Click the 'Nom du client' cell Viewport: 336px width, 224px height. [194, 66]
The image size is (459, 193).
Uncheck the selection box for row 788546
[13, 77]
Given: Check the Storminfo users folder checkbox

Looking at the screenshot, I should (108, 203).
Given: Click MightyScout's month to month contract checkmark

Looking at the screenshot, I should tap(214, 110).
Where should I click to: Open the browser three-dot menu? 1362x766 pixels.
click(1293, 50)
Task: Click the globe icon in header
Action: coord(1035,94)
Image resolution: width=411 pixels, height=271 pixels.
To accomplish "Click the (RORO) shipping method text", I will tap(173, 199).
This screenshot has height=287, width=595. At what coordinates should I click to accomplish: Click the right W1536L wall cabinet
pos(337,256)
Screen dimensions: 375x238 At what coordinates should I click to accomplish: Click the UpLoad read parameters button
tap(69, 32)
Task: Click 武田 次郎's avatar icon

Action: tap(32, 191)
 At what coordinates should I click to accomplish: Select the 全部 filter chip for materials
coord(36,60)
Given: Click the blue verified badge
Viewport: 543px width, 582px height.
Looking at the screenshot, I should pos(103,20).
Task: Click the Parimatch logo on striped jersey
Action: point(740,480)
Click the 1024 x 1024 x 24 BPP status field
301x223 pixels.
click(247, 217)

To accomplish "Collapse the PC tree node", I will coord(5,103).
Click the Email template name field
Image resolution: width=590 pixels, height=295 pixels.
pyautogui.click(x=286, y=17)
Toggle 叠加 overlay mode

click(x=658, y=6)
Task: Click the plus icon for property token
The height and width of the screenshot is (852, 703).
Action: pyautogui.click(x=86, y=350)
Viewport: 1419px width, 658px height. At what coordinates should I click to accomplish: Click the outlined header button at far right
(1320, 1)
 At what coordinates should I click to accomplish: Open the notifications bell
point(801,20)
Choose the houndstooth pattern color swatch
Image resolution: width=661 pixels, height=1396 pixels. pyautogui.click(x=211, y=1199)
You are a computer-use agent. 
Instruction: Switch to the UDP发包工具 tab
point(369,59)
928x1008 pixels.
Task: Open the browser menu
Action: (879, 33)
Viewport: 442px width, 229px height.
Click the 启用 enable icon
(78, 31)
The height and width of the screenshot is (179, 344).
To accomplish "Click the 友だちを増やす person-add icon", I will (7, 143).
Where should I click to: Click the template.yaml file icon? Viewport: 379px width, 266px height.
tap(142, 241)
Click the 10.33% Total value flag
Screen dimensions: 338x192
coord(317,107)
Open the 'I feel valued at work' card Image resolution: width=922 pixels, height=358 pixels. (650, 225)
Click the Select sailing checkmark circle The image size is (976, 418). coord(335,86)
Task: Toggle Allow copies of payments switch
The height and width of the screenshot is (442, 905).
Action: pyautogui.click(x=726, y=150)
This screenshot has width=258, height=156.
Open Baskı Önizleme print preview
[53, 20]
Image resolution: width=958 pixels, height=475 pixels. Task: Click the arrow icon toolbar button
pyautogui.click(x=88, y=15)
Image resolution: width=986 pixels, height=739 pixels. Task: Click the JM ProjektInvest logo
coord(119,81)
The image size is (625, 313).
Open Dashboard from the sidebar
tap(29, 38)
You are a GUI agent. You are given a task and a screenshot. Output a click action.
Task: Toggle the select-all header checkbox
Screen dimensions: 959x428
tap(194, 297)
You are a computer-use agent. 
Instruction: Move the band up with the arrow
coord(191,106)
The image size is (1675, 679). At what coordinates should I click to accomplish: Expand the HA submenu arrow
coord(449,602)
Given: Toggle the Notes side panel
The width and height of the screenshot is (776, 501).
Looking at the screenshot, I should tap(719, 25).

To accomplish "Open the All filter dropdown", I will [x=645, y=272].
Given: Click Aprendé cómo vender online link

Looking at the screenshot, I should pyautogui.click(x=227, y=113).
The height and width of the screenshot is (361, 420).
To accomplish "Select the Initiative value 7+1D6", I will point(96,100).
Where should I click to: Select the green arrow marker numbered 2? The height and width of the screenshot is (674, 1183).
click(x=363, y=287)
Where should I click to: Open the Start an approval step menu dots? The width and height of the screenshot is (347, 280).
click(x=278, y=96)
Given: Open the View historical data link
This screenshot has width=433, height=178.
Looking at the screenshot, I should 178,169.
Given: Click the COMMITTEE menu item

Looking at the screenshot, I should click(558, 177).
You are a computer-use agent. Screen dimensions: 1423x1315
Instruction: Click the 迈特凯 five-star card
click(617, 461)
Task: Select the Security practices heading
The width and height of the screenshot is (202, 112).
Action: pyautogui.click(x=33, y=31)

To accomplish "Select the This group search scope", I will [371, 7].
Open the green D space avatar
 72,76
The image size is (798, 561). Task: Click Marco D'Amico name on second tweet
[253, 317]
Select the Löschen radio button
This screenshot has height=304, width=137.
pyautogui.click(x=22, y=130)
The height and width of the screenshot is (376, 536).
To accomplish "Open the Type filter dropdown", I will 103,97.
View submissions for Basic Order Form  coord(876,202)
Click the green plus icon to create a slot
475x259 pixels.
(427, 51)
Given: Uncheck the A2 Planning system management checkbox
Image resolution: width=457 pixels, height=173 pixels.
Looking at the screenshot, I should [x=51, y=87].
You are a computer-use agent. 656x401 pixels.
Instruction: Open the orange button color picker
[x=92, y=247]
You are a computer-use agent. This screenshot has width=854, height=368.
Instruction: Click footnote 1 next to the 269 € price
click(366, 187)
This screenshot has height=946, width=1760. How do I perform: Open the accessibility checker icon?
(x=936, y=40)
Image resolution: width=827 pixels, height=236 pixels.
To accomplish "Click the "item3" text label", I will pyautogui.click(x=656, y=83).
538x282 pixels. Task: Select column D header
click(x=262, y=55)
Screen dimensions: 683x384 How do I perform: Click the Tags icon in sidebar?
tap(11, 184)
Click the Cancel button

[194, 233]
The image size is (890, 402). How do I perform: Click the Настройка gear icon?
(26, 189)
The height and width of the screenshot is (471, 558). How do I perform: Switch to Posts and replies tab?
══════════════════════════════
=== REQUIRED ACTION ===
Print the data in full, with each line exactly as given.

=== ANSWER BOX ===
Click the 'Nom du client' cell Viewport: 336px width, 224px height. [194, 66]
The image size is (459, 193).
Uncheck the selection box for row 788546
[13, 77]
Given: Check the Storminfo users folder checkbox

Looking at the screenshot, I should (108, 203).
Given: Click MightyScout's month to month contract checkmark

Looking at the screenshot, I should tap(214, 110).
Where should I click to: Open the browser three-dot menu? 1362x766 pixels.
click(1293, 50)
Task: Click the globe icon in header
Action: coord(1035,94)
Image resolution: width=411 pixels, height=271 pixels.
To accomplish "Click the (RORO) shipping method text", I will tap(173, 199).
This screenshot has height=287, width=595. At what coordinates should I click to accomplish: Click the right W1536L wall cabinet
pos(337,256)
Screen dimensions: 375x238 At what coordinates should I click to accomplish: Click the UpLoad read parameters button
tap(69, 32)
Task: Click 武田 次郎's avatar icon

Action: tap(32, 191)
 At what coordinates should I click to accomplish: Select the 全部 filter chip for materials
coord(36,60)
Given: Click the blue verified badge
Viewport: 543px width, 582px height.
Looking at the screenshot, I should pos(103,20).
Task: Click the Parimatch logo on striped jersey
Action: point(740,480)
Click the 1024 x 1024 x 24 BPP status field
301x223 pixels.
click(247, 217)

To accomplish "Collapse the PC tree node", I will coord(5,103).
Click the Email template name field
Image resolution: width=590 pixels, height=295 pixels.
pyautogui.click(x=286, y=17)
Toggle 叠加 overlay mode

click(x=658, y=6)
Task: Click the plus icon for property token
The height and width of the screenshot is (852, 703).
Action: pyautogui.click(x=86, y=350)
Viewport: 1419px width, 658px height. At what coordinates should I click to accomplish: Click the outlined header button at far right
(1320, 1)
 At what coordinates should I click to accomplish: Open the notifications bell
point(801,20)
Choose the houndstooth pattern color swatch
Image resolution: width=661 pixels, height=1396 pixels. pyautogui.click(x=211, y=1199)
You are a computer-use agent. 
Instruction: Switch to the UDP发包工具 tab
point(369,59)
928x1008 pixels.
Task: Open the browser menu
Action: (879, 33)
Viewport: 442px width, 229px height.
Click the 启用 enable icon
(78, 31)
The height and width of the screenshot is (179, 344).
To accomplish "Click the 友だちを増やす person-add icon", I will (7, 143).
Where should I click to: Click the template.yaml file icon? Viewport: 379px width, 266px height.
tap(142, 241)
Click the 10.33% Total value flag
Screen dimensions: 338x192
coord(317,107)
Open the 'I feel valued at work' card Image resolution: width=922 pixels, height=358 pixels. (650, 225)
Click the Select sailing checkmark circle The image size is (976, 418). coord(335,86)
Task: Toggle Allow copies of payments switch
The height and width of the screenshot is (442, 905).
Action: pyautogui.click(x=726, y=150)
This screenshot has width=258, height=156.
Open Baskı Önizleme print preview
[53, 20]
Image resolution: width=958 pixels, height=475 pixels. Task: Click the arrow icon toolbar button
pyautogui.click(x=88, y=15)
Image resolution: width=986 pixels, height=739 pixels. Task: Click the JM ProjektInvest logo
coord(119,81)
The image size is (625, 313).
Open Dashboard from the sidebar
tap(29, 38)
You are a GUI agent. You are given a task and a screenshot. Output a click action.
Task: Toggle the select-all header checkbox
Screen dimensions: 959x428
tap(194, 297)
You are a computer-use agent. 
Instruction: Move the band up with the arrow
coord(191,106)
The image size is (1675, 679). At what coordinates should I click to accomplish: Expand the HA submenu arrow
coord(449,602)
Given: Toggle the Notes side panel
The width and height of the screenshot is (776, 501).
Looking at the screenshot, I should tap(719, 25).

To accomplish "Open the All filter dropdown", I will [x=645, y=272].
Given: Click Aprendé cómo vender online link

Looking at the screenshot, I should pyautogui.click(x=227, y=113).
The height and width of the screenshot is (361, 420).
To accomplish "Select the Initiative value 7+1D6", I will point(96,100).
Where should I click to: Select the green arrow marker numbered 2? The height and width of the screenshot is (674, 1183).
click(x=363, y=287)
Where should I click to: Open the Start an approval step menu dots? The width and height of the screenshot is (347, 280).
click(x=278, y=96)
Given: Open the View historical data link
This screenshot has width=433, height=178.
Looking at the screenshot, I should 178,169.
Given: Click the COMMITTEE menu item

Looking at the screenshot, I should click(558, 177).
You are a computer-use agent. Screen dimensions: 1423x1315
Instruction: Click the 迈特凯 five-star card
click(617, 461)
Task: Select the Security practices heading
The width and height of the screenshot is (202, 112).
Action: pyautogui.click(x=33, y=31)

To accomplish "Select the This group search scope", I will [371, 7].
Open the green D space avatar
 72,76
The image size is (798, 561). Task: Click Marco D'Amico name on second tweet
[253, 317]
Select the Löschen radio button
This screenshot has height=304, width=137.
pyautogui.click(x=22, y=130)
The height and width of the screenshot is (376, 536).
To accomplish "Open the Type filter dropdown", I will 103,97.
View submissions for Basic Order Form  coord(876,202)
Click the green plus icon to create a slot
475x259 pixels.
(427, 51)
Given: Uncheck the A2 Planning system management checkbox
Image resolution: width=457 pixels, height=173 pixels.
Looking at the screenshot, I should [x=51, y=87].
You are a computer-use agent. 656x401 pixels.
Instruction: Open the orange button color picker
[x=92, y=247]
You are a computer-use agent. This screenshot has width=854, height=368.
Instruction: Click footnote 1 next to the 269 € price
click(366, 187)
This screenshot has height=946, width=1760. How do I perform: Open the accessibility checker icon?
(x=936, y=40)
Image resolution: width=827 pixels, height=236 pixels.
To accomplish "Click the "item3" text label", I will pyautogui.click(x=656, y=83).
538x282 pixels. Task: Select column D header
click(x=262, y=55)
Screen dimensions: 683x384 How do I perform: Click the Tags icon in sidebar?
tap(11, 184)
Click the Cancel button

[194, 233]
The image size is (890, 402). How do I perform: Click the Настройка gear icon?
(26, 189)
The height and width of the screenshot is (471, 558). How do I perform: Switch to Posts and replies tab?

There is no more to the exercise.